St. Lawrence Health budgets three years to launch $10 million transportation project | Health matters

GOUVERNEUR — St. Lawrence Health plans to spend a $10 million USDA grant over three years to “improve the entire EMS system in St. Louis County. Lawrence County,” according to J. Brent Bishop, vice president of St. Lawrence Health in Business Development.

The project, which consists of three strands, aims to increase the number of emergency personnel and make it easier for them to know to which hospital a patient should be transported.

First, SLH’s electronic medical record system will be enhanced and made available to rescue squads and other medical personnel, aimed at providing “increased quality of service and potentially life-saving treatment during emergency situations,” the president of the SLH Donna M. McGregor this week.

Second, Clarkson University and SLH will partner to offer training and certification programs to more emergency medical technicians and paramedics.

“There is a shortage of emergency physicians/paramedics in the county and state. The training will enhance the skills and knowledge of existing EMTs/Paramedics,” said Mr. Bishop.

The third step will be for SLH to partner with local rescue teams to launch the actual transport consortium, which will coordinate rescue teams and SLH’s three hospitals – Canton-Potsdam, Massena and Gouverneur – to get patients to the hospital that has the appropriate specialists or unique services. Patient transportation will not be limited to these three hospitals. If a patient needs to go to a facility outside of St. Lawrence Health, like Claxton-Hepburn Medical Center in Ogdensburg, it will get there.

“This will improve access and all inter-facility/intra-facility transfers within and outside of St. Lawrence Health, wherever existing regional ambulance services currently operate,” Mr Bishop said. “This is not specific to patients with SLH and we will follow the correct emergency medical protocols.
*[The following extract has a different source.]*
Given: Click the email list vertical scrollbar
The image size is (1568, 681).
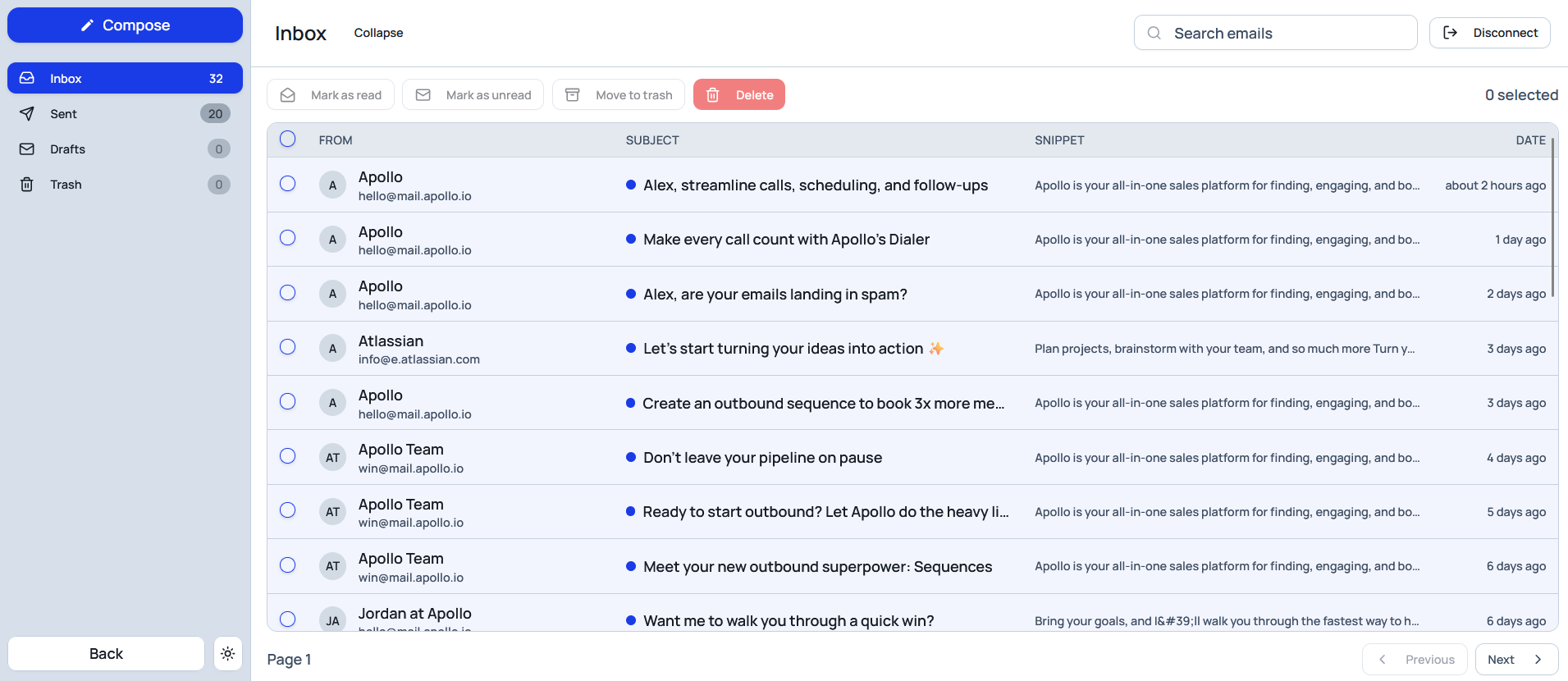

The goal is to improve the entire EMS system in St. Lawrence County and improve outcomes for all stakeholders.”

A portion of the $10 million will go toward launching an inter-facility transport coordination center that will provide emergency and medical staff with patient information through SLH’s EPIC Emergency Medical Record (EMR), which went live on April 30. Health officials at St. The Lawrences say there is a possibility that electronic records will improve field staff, but it has not yet been tested.

Mr. Bishop said they were only able to get a “best-in-class” medical records system through their relationship with Rochester Regional Health.

“[It] otherwise, they would not be granted without higher education,” he said.

St. Lawrence Health is still in the early phases of coordinating the grant. Mr Bishop said key dates, such as when Clarkson’s programs would start, were forthcoming.

“The logistics are still being finalized and the official date has not yet been set,” he said.

SLH’s announcement of the program earlier this week said the lead organization for the transportation consortium will be Gouverneur Hospital.

“For the purposes of the grant, Gouverneur Hospital is uniquely positioned to serve as a lead organization because of the location and demographics of the service area,” said Mr. Bishop. “Gouverneur Hospital’s Critical Access Hospital (CAH) designation is designed to reduce the financial vulnerability of rural hospitals and improve access to health care by preserving essential services in rural communities. CAH status allows GH to receive cost-based reimbursements for its Medicare patients as well as increased reimbursement for Medicaid patients. This allows the hospital to provide services in volumes that, due to relatively high fixed costs, are usually unsustainable at the levels of demand that result from serving small, geographically isolated communities.

The Centers for Medicare and Medicaid Services determines whether a hospital receives a critical access designation. It is determined based on factors including the average length of stay of hospital patients, the number of beds and proximity to other hospitals.

The transport consortium will include a partnership with Potsdam Rescue, which SLH’s announcement earlier this week described as a primary resource for transporting patients to hospitals. However, the program will not be limited to the Potsdam Rescue Squad. It will also include “Canton Rescue and Massena Rescue, and possibly others, through the development of the EMS consortium,” according to Mr. Bishop.

“The creation of the Consortium for Rural Transport St. Lawrence will involve coordination between all involved entities and personnel,” he said.

In parallel with the consortium project, St. Lawrence Health is in the midst of a $71.8 million, 121,000-square-foot expansion of Canton-Potsdam Hospital. Officials estimate the project will be completed in 2025, doubling the hospital’s floor space and adding 11 new emergency rooms along with 15 new medical-surgical beds.

The emergency expansion will give this department a total of 28 rooms. The added medical-surgical beds will be self-contained, with private bathrooms and showers and overnight accommodation for patients’ families. The original medical-surgical beds, many of which are now double or triple occupancy, can be reduced to single or double occupancy, depending on needs.